* **Data for analysis**:
* * * * * * * * *
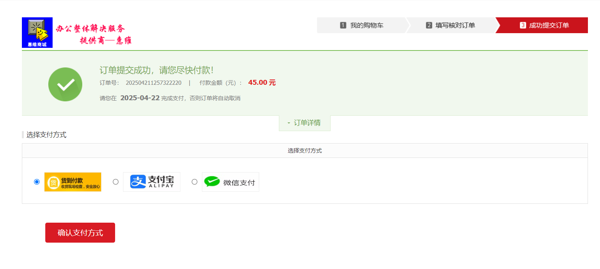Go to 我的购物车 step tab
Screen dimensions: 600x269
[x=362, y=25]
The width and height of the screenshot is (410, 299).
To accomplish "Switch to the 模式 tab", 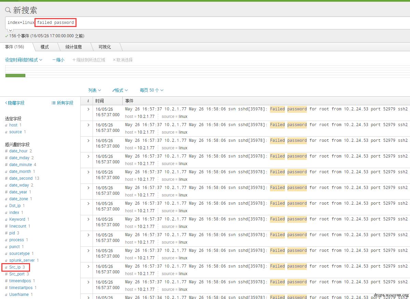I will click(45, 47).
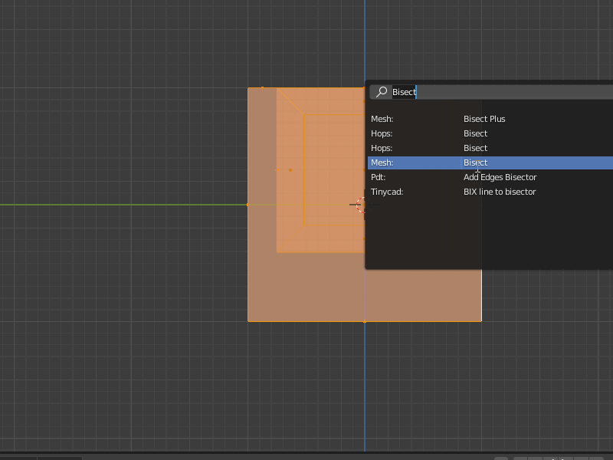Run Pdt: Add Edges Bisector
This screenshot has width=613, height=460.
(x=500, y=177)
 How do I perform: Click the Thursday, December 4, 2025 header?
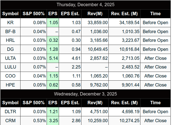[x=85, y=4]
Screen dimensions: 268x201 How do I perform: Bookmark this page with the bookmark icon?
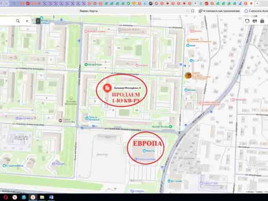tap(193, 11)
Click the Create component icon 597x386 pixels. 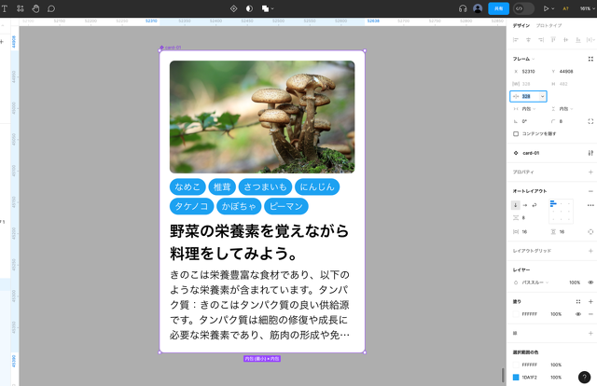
* * * * * * * * *
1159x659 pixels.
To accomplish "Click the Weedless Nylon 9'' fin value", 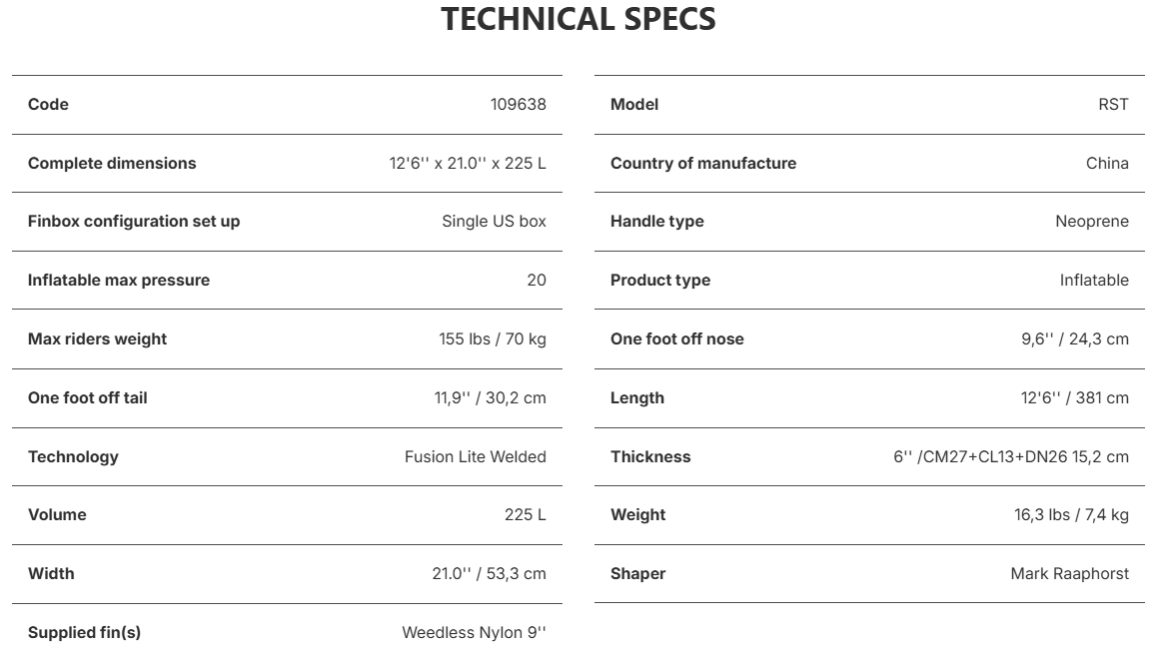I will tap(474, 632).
* * * * * * * * *
* **Task details**:
Give again the stretch of lines above from the one with "How do I perform: Click" through the one with "Click the Create", both ends kept, and copy no pictures.

* **Task solution**:
 How do I perform: Click the Thursday, December 4, 2025 header?
[x=85, y=4]
Screen dimensions: 268x201 How do I perform: Bookmark this page with the bookmark icon?
tap(193, 11)
Click the Create component icon 597x386 pixels. 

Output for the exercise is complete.